EXPLORE THE MATERIAL:
**a.** In the article about the hepatitis C map, since what year has AIDSVu been mapping HIV by county?
**b.** Continue the article about the hepatitis C map from the point where it ends.

DOCUMENT SECTION:

*** Begin section ***

Tech: This interactive map shows where people with hepatitis C live in the US — and it points to some distressing trends
Emory University just released a new set of maps that help visualize where people who have hepatitis C live in the US, down to the ZIP code.
While treatments are available to cure people of hepatitis C, there are roughly 3.9 million people with past or current infections.
HepVu, a new project run by Emory University's Rollins School of Public Health in partnership with the Centers for Disease Control and Prevention and the pharmaceutical company Gilead, maps out which states have the highest prevalence of the disease.
It's the same group that runs AIDSVu, a similar project that has been mapping out HIV by county since 2010 to get a better sense of the epidemic.
Hepatitis C is an infection that can lead to serious liver problems if left untreated.
The new site maps out how many people were living with hepatitis C in 2010 as well as how many deaths related to hepatitis C occurred in 2014. Here's what the researchers found.
Here's what the map looks like, hovered over Tennessee. HepVu's data comes from the CDC, Dr. Patrick Sullivan, the project's lead researcher, told Business Insider.
This is the first time there have been state-by-state estimates on hepatitis C, and it's based off data from an academic paper published Wednesday. Here, HepVu mapped out the estimated number of people who had hepatitis C either in the past or present in 2010. Darker orange states have higher numbers of people living with hepatitis C.
Source: Clinical Infectious Disease
The data also looked at the number of cases per 100,000 people. Sullivan said he's noticed that the southern region (Oklahoma, Texas, Tennessee, etc.) are being disproportionately affected by hepatitis C compared to Midwest and northeast.

*** End section ***

DATA PROVIDED:
*** Begin section ***

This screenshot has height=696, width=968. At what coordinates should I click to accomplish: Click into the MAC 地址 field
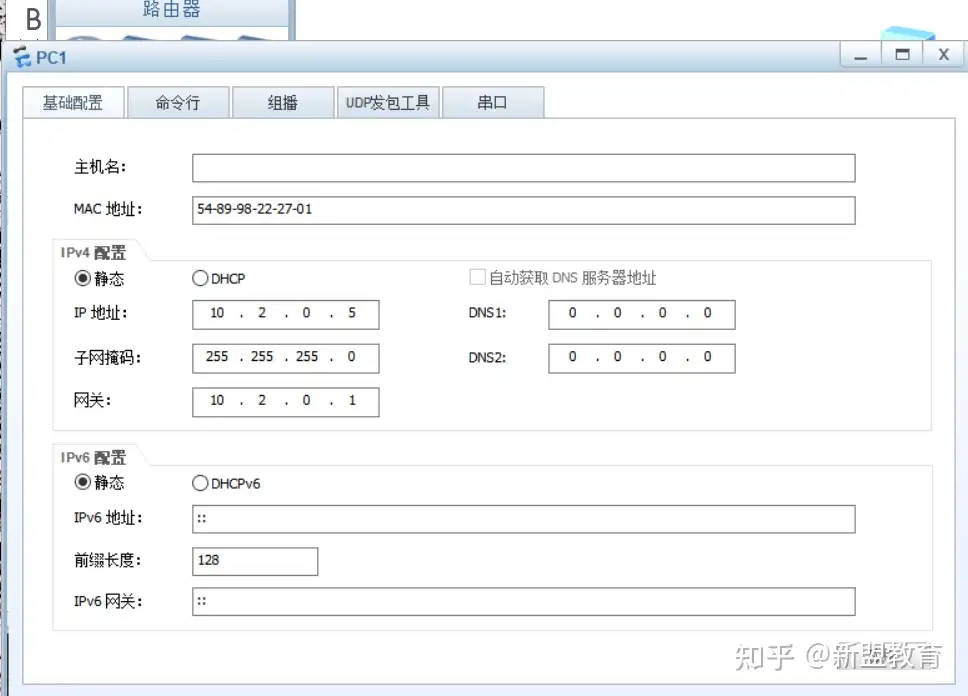coord(523,210)
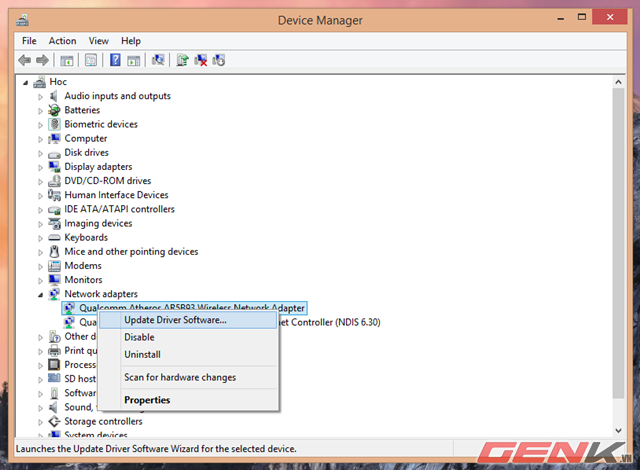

*** End section ***

YOUR WRITTEN ANSWERS:
**a.** Since 2010.

**b.**
The report also broke down details by state. Here's what it looks like for Oklahoma, the state with the highest rate of infection.
While new treatments that can cure hepatitis C came out in 2013, Sullivan said there are a lot of other factors that contribute to a still-growing rate of hepatitis C infections, including the growing opioid epidemic. Here, the project mapped out the rate of deaths related to hepatitis C per 100,000 people in 2014.
Source: CDC, CDC
Sullivan said he hopes people will use the map to consider whether they should get tested. Baby boomers in particular are recommended for testing, in part because hepatitis C wasn't discovered until 1989, so it wasn't screened for in blood donations. Here's what the death rates per 100,000 people looked like in 2014 for people between the ages of 50-69.
Knowing who has hepatitis C and where public health efforts should be deployed at a state level could cut down on the number of deaths related to hepatitis C (of which there were 3,409 in California alone in 2014).